REP. DICK GEPHARDT, D-MO.: Experience. I really believe people are going to look for experience in this race. I don’t think people are going to leave President Bush for a candidate that they aren’t quite sure can handle all of the domestic and foreign challenges facing our country. So I think the experience will be a plus. I have been at the highest levels of this government for the last 14 years, dealt with every both domestic and foreign policy issue that we have had to deal with. And I think that is going to be a plus in this campaign.
KEENAN: You mention the president and the fact that Americans aren’t going to leave him for someone that doesn’t have experience. Seventy-one percent approval rating for this president, now a wartime president. I’ve heard that in your standard fund-raising pitch that you’ve actually said that this president has been the worst president that you have had to work with. That flies in the face of what many Americans seem to think right now. Why has he been the worst president to work with?
GEPHARDT: I just don’t think he is leading us in the right directions. I think his economic plan is not working. It’s, in fact, I think, failing.

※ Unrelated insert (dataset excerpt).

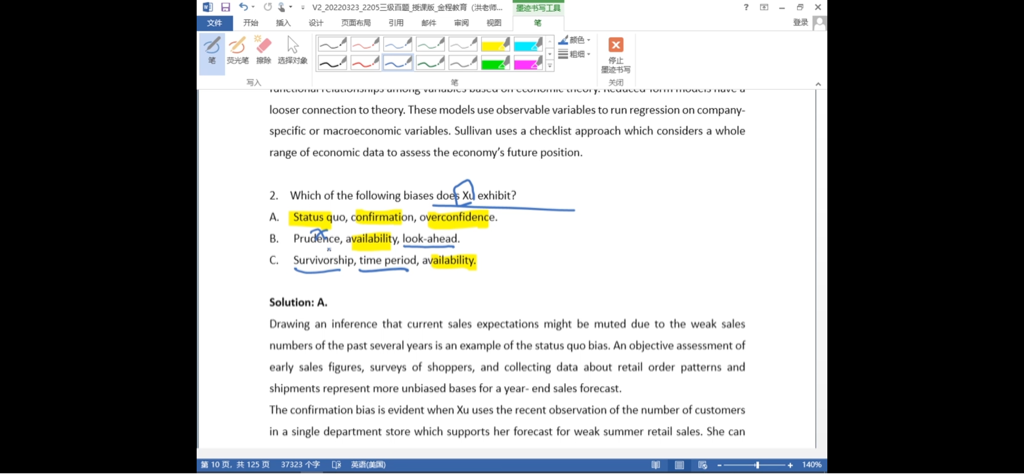This screenshot has width=1024, height=474.
Task: Switch to the Review (审阅) tab
Action: point(461,23)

That is why I called today for repealing the Bush tax cuts, and instead using that revenue to give tax cuts to business and to small business to get all of our people covered with health insurance in the country. I think it would far more stimulate the economy than what we are doing. It would put money in people’s pockets. It would help business be able to hire new people and give pay increases to people, something you can’t even talk about today. It would really get this economy moving in the right direction. I think that is a critical issue, always a critical issue in any campaign.
KEENAN: So are you saying that if you were elected, the first thing that you would do would be to raise taxes on the individual by repealing those Bush tax cuts?

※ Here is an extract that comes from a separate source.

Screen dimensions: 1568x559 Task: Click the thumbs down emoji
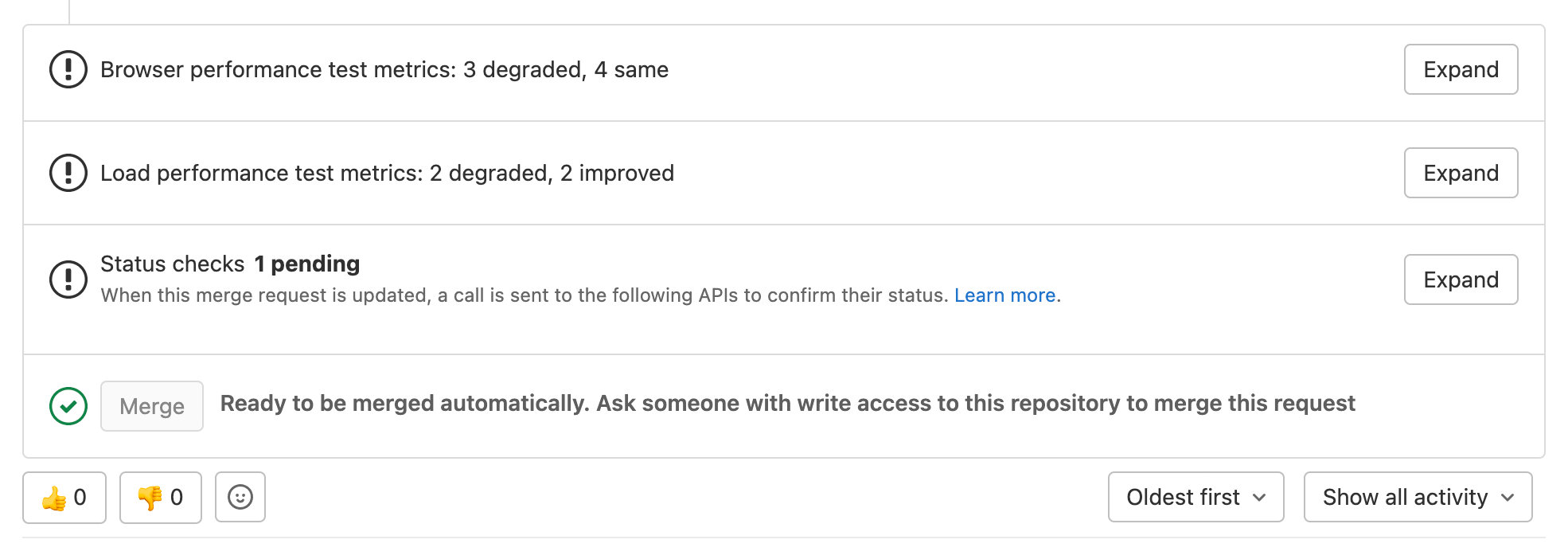[x=150, y=498]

GEPHARDT: No, I would put those tax cuts aside and instead use that for tax cuts for business and for people to get everybody covered with health insurance. And I would give it to companies that both do health care now and companies that don’t do health care now so that we get everyone. We have 41 million people in this country that do not have health insurance. They still get sick. They still go to the emergency room, usually too late after they’ve had a heart attack or some bad event. And then we have to shift those costs to everybody who has health insurance. It is a crazy system. We can rationalize the system and stimulate the economy at the same time.
KEENAN: This is a system clearly out of whack, and I think everyone would agree to that. But by instituting some sort of universal health care, wouldn’t we just send jobs overseas to countries that provide no health care for their employees?

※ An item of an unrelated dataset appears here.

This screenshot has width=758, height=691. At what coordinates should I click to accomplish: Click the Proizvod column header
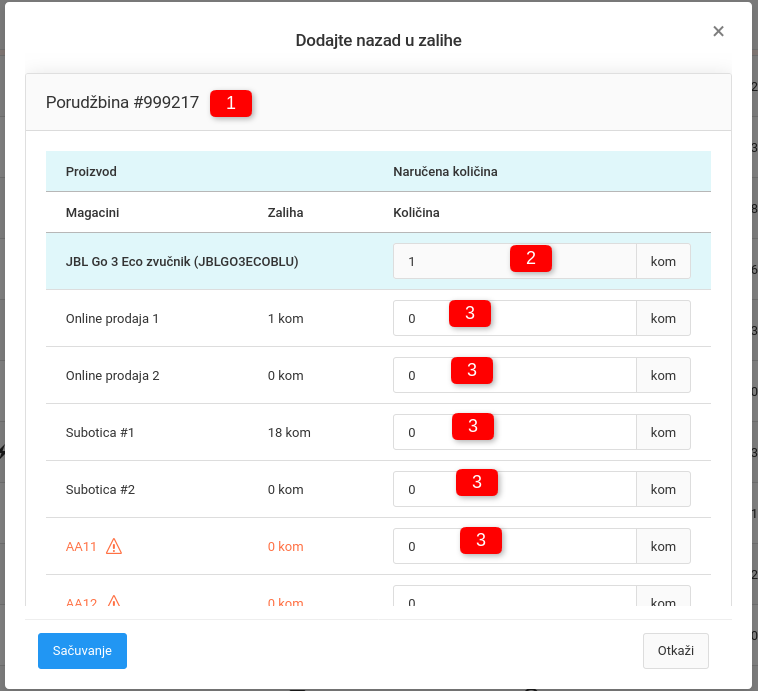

GEPHARDT: No, and in fact, this would simply be a lot more help from the federal government to every business in this country to be able to provide health care for their employees. I have talked to lots of especially small business people. Anyone in business today wants to give health care to their employees as part of their employment. They get more loyal employees. They get more productive employees. Many of them just can’t figure out how to afford it. So this is helping American businesses be able to afford something that I think the vast majority of American businesses really want to do.
KEENAN: Turning for a minute to foreign affairs, you supported the president in the war, how do you think he did?
GEPHARDT: I think our whole country did a really good job. This was a tough situation. Everybody doesn’t agree. Nobody wanted a war. And we wish we wouldn’t have had to do this.
KEENAN: Well, some of your other Democratic contenders and colleagues didn’t want - wanted us to stay out of the war.
GEPHARDT: I understand. There are many different opinions. I respect everybody’s opinion. To me this was about stopping weapons of mass destruction from winding up in the hands of terrorists. And I feel we’ve got to do everything in our power to prevent that from happening. I wish we could have gotten the U.N. with us in the end. I’m sorry we didn’t. But we had to go ahead and do this because it is about the safety of our people. Our young people performed wonderfully. They did a fabulous job. We should be very proud of them in a very complicated situation.
KEENAN: And does that put you in a better position vis-a-vis some of the other Democratic contenders here?
GEPHARDT: I’m not sure. I’ve tried to keep politics out of this. This is about the safety of our people. We don’t have a higher responsibility than to get that done. And so I’ve said, I am going to do what I think is the right thing for the country, and politics shouldn’t be brought into this. That is my feeling.